* Do this:
Rewrite the rows below so that every "computer-use agent" becomes "desktop automation agent", with nothing else altered.

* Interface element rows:
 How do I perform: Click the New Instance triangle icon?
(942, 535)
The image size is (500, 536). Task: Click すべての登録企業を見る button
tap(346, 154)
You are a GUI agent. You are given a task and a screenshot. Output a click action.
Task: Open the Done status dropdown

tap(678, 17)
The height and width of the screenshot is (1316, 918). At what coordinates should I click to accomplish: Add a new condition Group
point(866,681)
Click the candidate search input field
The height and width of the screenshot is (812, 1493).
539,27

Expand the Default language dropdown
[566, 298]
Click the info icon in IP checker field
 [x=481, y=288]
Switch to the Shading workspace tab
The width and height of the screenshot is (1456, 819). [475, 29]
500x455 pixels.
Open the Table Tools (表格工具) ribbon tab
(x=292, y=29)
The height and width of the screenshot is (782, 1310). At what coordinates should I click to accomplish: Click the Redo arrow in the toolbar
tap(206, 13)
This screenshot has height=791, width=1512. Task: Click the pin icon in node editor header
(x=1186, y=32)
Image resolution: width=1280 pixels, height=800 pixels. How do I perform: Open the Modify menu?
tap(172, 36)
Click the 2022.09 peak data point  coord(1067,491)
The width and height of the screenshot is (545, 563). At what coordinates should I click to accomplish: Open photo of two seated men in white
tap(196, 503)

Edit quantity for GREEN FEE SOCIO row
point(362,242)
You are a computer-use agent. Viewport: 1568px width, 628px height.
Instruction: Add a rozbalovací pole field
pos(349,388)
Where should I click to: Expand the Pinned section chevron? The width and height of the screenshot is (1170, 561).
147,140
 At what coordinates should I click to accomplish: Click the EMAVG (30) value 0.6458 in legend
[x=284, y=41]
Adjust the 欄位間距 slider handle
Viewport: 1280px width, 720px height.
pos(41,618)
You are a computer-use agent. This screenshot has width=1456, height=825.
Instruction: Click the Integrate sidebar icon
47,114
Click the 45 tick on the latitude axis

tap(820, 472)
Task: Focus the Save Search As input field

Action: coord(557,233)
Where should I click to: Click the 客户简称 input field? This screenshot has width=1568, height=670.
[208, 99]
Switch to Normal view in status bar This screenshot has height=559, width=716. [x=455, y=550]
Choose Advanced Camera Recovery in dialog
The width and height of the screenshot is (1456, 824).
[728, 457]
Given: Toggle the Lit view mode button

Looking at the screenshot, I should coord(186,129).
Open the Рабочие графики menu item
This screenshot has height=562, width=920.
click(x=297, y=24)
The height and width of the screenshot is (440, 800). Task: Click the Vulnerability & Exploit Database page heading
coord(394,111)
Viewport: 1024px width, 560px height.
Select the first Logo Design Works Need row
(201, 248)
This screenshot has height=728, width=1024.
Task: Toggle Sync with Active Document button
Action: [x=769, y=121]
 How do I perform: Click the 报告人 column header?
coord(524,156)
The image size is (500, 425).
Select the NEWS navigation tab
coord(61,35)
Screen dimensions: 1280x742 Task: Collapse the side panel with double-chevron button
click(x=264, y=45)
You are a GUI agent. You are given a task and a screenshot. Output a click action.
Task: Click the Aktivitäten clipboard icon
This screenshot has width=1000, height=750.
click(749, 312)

* Answer for this exercise:
 How do I perform: Click the New Instance triangle icon?
(942, 535)
The image size is (500, 536). Task: Click すべての登録企業を見る button
tap(346, 154)
You are a GUI agent. You are given a task and a screenshot. Output a click action.
Task: Open the Done status dropdown

tap(678, 17)
The height and width of the screenshot is (1316, 918). At what coordinates should I click to accomplish: Add a new condition Group
point(866,681)
Click the candidate search input field
The height and width of the screenshot is (812, 1493).
539,27

Expand the Default language dropdown
[566, 298]
Click the info icon in IP checker field
 [x=481, y=288]
Switch to the Shading workspace tab
The width and height of the screenshot is (1456, 819). [475, 29]
500x455 pixels.
Open the Table Tools (表格工具) ribbon tab
(x=292, y=29)
The height and width of the screenshot is (782, 1310). At what coordinates should I click to accomplish: Click the Redo arrow in the toolbar
tap(206, 13)
This screenshot has height=791, width=1512. Task: Click the pin icon in node editor header
(x=1186, y=32)
Image resolution: width=1280 pixels, height=800 pixels. How do I perform: Open the Modify menu?
tap(172, 36)
Click the 2022.09 peak data point  coord(1067,491)
The width and height of the screenshot is (545, 563). At what coordinates should I click to accomplish: Open photo of two seated men in white
tap(196, 503)

Edit quantity for GREEN FEE SOCIO row
point(362,242)
You are a desktop automation agent. Viewport: 1568px width, 628px height.
Instruction: Add a rozbalovací pole field
pos(349,388)
Where should I click to: Expand the Pinned section chevron? The width and height of the screenshot is (1170, 561).
147,140
 At what coordinates should I click to accomplish: Click the EMAVG (30) value 0.6458 in legend
[x=284, y=41]
Adjust the 欄位間距 slider handle
Viewport: 1280px width, 720px height.
pos(41,618)
You are a desktop automation agent. This screenshot has width=1456, height=825.
Instruction: Click the Integrate sidebar icon
47,114
Click the 45 tick on the latitude axis

tap(820, 472)
Task: Focus the Save Search As input field

Action: coord(557,233)
Where should I click to: Click the 客户简称 input field? This screenshot has width=1568, height=670.
[208, 99]
Switch to Normal view in status bar This screenshot has height=559, width=716. [x=455, y=550]
Choose Advanced Camera Recovery in dialog
The width and height of the screenshot is (1456, 824).
[728, 457]
Given: Toggle the Lit view mode button

Looking at the screenshot, I should coord(186,129).
Open the Рабочие графики menu item
This screenshot has height=562, width=920.
click(x=297, y=24)
The height and width of the screenshot is (440, 800). Task: Click the Vulnerability & Exploit Database page heading
coord(394,111)
Viewport: 1024px width, 560px height.
Select the first Logo Design Works Need row
(201, 248)
This screenshot has height=728, width=1024.
Task: Toggle Sync with Active Document button
Action: [x=769, y=121]
 How do I perform: Click the 报告人 column header?
coord(524,156)
The image size is (500, 425).
Select the NEWS navigation tab
coord(61,35)
Screen dimensions: 1280x742 Task: Collapse the side panel with double-chevron button
click(x=264, y=45)
You are a GUI agent. You are given a task and a screenshot. Output a click action.
Task: Click the Aktivitäten clipboard icon
This screenshot has width=1000, height=750.
click(749, 312)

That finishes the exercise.